K-means clustering is an Unsupervised Learning algorithm that partitions data into ( k ) clusters. Each data point is assigned to the cluster with the nearest centroid.
The algorithm partitions a dataset into ( k ) clusters by assigning data points to the closest cluster mean. The means are updated iteratively until convergence is achieved.
Key Features
- Unsupervised Learning: K-means organizes unlabeled data into meaningful groups without prior knowledge of the categories.
- Hyperparameter ( k ): The number of clusters must be specified beforehand. The optimal number of clusters can be determined using WCSS and elbow method.
Algorithm Process:
- Randomly choose ( k ) initial centroids.
- Assign each data point to the nearest centroid.
- Recalculate the centroids based on the current cluster assignments.
- Repeat steps 2 and 3 until convergence (i.e., centroids no longer change significantly).

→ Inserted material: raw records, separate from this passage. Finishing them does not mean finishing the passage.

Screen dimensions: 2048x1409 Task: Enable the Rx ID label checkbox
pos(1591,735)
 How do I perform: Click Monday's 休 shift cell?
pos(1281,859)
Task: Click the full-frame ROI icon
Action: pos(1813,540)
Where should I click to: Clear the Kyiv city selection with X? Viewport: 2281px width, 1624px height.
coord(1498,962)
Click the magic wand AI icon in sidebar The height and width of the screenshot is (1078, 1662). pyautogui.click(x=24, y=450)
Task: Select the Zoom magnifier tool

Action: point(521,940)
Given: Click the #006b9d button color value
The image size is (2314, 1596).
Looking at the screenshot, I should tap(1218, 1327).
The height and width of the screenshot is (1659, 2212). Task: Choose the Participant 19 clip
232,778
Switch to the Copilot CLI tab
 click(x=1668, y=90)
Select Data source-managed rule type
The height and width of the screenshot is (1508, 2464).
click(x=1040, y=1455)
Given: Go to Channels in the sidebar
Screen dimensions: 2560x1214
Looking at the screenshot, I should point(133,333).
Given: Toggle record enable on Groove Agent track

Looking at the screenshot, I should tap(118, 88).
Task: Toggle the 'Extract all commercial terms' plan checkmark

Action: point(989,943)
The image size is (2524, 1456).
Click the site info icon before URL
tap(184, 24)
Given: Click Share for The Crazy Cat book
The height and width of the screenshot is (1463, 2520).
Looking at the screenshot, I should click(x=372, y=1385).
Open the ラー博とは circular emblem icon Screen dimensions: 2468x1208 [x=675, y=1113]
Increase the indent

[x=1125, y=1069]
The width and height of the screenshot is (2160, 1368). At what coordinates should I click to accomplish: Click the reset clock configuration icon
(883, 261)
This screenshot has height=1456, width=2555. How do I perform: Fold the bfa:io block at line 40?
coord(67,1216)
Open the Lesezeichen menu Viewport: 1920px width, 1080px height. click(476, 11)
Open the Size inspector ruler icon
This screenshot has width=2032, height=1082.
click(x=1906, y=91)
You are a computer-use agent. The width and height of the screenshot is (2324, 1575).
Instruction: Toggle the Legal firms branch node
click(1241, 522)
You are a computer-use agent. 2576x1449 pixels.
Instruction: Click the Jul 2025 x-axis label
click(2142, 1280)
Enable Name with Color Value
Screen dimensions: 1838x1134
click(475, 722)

Visualization: Scatterplots can be used to visualize clusters and their centroids.
Adaptability: K-means can be updated with new data and allows for comparison of changes in centroids over time.
Limitations
- Sensitivity to Initialization: The algorithm is sensitive to the initial placement of centroids, which can affect the final clustering outcome.
- Predefined Number of Clusters: The number of clusters ( k ) must be specified in advance, which may not always be straightforward.